Choosing "Comatose" as the new single from the "Flavour of the Weak" release was a logical move for me. On my review I've made for the album, I've mentioned the idea that that song could become a favorite among the fans. So I'm happy to discover that new mini-release, to see how that song evolved since the parution of the album. Well, the main thing that lacked on the album was the production quality, the "magical touch" of Greg Reely, who is still for me a FLA member : without him the band is not the same. Here, his influence is noticeable : better sounding, subtle additions and manipualtions here and there that does make the difference. The first remix (Valium 15mg) is a kind of shortened and reconstructed version of the song, nice work but of little interest, but the second one (Ketamin 45mg) is, for me, the real version that should have been on the album. New voice processing, more dynamic use of samples, better use of stereophony, better use of aural bandwidth, and many interesting manipulations of the sounds, that makes the result more FLA-ish than the original. Now the album sounds poor besides this...
The "Prozac 75mg" remix, made by Eatstatic, is a great one. The original song almost disapeared in that evolvement. Sounds like awesome "industrial break-beat techno" that is not boring, not too trendy, very original. But people around me who know well Eatstatic do not recognize the style of the band in that mix. Sound quality could have been better.

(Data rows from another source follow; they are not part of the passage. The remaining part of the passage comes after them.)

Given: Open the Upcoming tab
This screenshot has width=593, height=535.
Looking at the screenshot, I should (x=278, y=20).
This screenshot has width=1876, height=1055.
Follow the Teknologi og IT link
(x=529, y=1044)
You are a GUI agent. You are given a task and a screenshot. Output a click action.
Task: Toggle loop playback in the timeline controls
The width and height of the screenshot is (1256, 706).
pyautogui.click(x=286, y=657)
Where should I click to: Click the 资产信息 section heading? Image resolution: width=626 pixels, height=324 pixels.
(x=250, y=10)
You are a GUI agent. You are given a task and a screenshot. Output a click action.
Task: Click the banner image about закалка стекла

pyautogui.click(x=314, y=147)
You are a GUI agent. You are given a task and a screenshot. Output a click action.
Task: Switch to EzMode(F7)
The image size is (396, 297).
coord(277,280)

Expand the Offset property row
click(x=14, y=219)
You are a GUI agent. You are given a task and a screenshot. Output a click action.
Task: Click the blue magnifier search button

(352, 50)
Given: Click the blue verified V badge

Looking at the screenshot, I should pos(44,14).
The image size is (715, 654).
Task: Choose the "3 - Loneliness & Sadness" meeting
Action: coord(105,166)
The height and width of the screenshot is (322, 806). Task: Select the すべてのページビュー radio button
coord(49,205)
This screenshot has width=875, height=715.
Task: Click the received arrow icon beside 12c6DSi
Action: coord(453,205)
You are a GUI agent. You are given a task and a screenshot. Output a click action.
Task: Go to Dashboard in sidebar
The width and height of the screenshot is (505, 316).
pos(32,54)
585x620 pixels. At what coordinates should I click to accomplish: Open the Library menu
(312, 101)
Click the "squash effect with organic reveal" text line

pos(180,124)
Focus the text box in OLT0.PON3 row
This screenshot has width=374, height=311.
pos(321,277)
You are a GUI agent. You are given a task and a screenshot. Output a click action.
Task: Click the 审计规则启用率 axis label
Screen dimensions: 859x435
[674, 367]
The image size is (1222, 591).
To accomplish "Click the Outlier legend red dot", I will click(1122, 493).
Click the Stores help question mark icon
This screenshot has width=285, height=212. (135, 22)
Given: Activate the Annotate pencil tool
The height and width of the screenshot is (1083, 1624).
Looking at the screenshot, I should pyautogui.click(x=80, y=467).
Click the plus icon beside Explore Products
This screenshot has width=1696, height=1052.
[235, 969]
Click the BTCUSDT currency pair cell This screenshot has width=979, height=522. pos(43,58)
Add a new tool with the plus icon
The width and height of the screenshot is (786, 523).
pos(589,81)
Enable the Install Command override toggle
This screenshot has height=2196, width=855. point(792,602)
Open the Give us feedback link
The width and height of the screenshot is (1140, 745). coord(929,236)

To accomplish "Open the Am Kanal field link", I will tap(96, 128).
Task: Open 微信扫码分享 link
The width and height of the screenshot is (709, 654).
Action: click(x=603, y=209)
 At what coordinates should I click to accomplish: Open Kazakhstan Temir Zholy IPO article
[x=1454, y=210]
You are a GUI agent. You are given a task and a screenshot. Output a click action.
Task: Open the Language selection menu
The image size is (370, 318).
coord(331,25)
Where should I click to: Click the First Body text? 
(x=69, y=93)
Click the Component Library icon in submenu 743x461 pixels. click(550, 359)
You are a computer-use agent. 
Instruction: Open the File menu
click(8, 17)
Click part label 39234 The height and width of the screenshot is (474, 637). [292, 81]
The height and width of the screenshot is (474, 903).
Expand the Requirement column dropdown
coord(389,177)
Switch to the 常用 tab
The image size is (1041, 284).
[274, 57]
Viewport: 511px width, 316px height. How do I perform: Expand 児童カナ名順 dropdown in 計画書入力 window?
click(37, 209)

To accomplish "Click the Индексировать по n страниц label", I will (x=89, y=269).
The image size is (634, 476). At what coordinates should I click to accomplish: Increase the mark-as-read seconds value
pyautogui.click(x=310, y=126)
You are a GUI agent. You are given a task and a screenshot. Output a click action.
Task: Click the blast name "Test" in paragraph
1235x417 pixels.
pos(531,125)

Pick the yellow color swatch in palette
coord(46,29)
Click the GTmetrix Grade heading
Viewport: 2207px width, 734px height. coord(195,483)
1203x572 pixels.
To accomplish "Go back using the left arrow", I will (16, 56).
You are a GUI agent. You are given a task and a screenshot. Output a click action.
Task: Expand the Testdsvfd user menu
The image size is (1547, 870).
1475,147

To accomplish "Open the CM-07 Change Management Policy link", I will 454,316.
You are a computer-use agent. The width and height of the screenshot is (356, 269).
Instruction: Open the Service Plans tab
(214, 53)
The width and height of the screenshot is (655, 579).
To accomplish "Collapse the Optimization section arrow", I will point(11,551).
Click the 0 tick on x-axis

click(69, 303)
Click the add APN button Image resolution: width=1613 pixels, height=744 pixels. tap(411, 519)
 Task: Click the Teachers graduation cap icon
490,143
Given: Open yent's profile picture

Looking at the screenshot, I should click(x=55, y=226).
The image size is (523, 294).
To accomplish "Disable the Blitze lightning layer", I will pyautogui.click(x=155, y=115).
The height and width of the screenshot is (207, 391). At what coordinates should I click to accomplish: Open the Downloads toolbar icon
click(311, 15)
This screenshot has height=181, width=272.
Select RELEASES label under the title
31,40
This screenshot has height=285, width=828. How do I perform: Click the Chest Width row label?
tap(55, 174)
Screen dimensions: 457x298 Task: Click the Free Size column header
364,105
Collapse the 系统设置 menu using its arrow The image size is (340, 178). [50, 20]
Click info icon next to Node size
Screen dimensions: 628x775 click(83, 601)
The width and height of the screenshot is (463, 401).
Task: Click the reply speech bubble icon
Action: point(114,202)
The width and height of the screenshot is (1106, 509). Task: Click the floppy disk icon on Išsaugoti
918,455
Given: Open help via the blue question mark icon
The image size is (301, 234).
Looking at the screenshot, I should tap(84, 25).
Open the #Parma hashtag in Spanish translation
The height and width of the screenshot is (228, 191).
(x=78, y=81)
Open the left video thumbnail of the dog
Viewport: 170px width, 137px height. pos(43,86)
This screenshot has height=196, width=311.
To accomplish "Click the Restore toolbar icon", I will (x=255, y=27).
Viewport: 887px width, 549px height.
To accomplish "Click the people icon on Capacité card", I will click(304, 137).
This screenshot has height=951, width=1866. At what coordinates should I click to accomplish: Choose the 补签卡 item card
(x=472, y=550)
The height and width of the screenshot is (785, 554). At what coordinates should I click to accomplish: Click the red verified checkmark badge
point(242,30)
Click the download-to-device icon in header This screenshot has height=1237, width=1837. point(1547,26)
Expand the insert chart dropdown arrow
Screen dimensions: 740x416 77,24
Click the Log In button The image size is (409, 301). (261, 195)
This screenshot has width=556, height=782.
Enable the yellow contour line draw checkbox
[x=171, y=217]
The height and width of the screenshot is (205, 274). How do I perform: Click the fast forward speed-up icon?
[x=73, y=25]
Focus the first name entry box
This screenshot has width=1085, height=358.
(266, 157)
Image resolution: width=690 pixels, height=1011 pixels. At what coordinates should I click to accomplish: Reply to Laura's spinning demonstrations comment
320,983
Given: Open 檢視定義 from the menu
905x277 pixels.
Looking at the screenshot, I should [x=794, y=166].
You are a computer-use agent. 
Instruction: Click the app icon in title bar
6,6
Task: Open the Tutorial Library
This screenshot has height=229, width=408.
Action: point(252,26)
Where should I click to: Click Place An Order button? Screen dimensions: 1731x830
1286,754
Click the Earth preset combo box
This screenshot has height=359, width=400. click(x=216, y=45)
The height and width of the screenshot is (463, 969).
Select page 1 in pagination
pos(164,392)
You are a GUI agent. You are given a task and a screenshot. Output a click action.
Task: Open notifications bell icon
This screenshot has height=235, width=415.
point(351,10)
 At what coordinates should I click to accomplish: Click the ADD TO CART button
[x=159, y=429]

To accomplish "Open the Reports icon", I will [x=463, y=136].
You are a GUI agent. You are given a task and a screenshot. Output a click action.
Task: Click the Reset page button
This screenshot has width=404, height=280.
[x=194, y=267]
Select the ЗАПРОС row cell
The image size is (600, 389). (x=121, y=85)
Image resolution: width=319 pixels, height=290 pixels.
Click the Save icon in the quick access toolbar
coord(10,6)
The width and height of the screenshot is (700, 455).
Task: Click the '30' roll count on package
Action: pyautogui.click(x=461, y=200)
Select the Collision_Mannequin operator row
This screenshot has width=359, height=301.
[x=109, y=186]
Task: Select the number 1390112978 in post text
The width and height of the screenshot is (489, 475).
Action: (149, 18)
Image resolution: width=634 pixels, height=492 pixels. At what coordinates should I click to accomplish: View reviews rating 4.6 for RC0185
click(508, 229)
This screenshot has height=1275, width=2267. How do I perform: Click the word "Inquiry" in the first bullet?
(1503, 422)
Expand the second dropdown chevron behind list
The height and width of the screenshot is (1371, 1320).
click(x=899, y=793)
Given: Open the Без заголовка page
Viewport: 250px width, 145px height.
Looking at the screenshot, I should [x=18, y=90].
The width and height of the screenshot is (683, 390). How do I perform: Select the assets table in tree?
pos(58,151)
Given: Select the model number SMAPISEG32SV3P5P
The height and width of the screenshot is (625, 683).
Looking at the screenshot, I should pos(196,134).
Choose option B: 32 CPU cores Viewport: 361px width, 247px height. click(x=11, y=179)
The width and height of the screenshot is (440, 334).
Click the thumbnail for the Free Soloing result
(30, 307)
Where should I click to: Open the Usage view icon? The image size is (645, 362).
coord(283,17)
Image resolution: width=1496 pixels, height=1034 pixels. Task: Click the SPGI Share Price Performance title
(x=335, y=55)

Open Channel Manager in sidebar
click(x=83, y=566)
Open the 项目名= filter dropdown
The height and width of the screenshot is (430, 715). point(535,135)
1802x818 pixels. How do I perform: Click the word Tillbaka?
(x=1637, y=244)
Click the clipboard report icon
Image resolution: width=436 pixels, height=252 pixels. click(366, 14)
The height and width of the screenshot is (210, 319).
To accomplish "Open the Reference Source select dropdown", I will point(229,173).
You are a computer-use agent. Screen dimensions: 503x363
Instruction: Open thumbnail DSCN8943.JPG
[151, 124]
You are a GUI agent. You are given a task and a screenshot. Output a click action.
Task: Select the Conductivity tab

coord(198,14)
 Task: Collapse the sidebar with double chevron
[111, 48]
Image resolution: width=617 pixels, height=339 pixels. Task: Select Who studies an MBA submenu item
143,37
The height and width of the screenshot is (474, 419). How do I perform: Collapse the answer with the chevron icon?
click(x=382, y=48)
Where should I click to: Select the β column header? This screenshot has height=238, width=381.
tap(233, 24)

How about "Oblivion", that previously unreleased track? Yep, again, here is another of those B-Side songs that makes me buying all singles from FLA... Wonderful experimental instrumental cut that begins slowly with noisy ambiance, then evolving in a serie of rhythm-and-noise techno experiences that pleased me a lot, in the vein of the instrumental songs on the Flavour album, but somehow different (because of Reely's touch?).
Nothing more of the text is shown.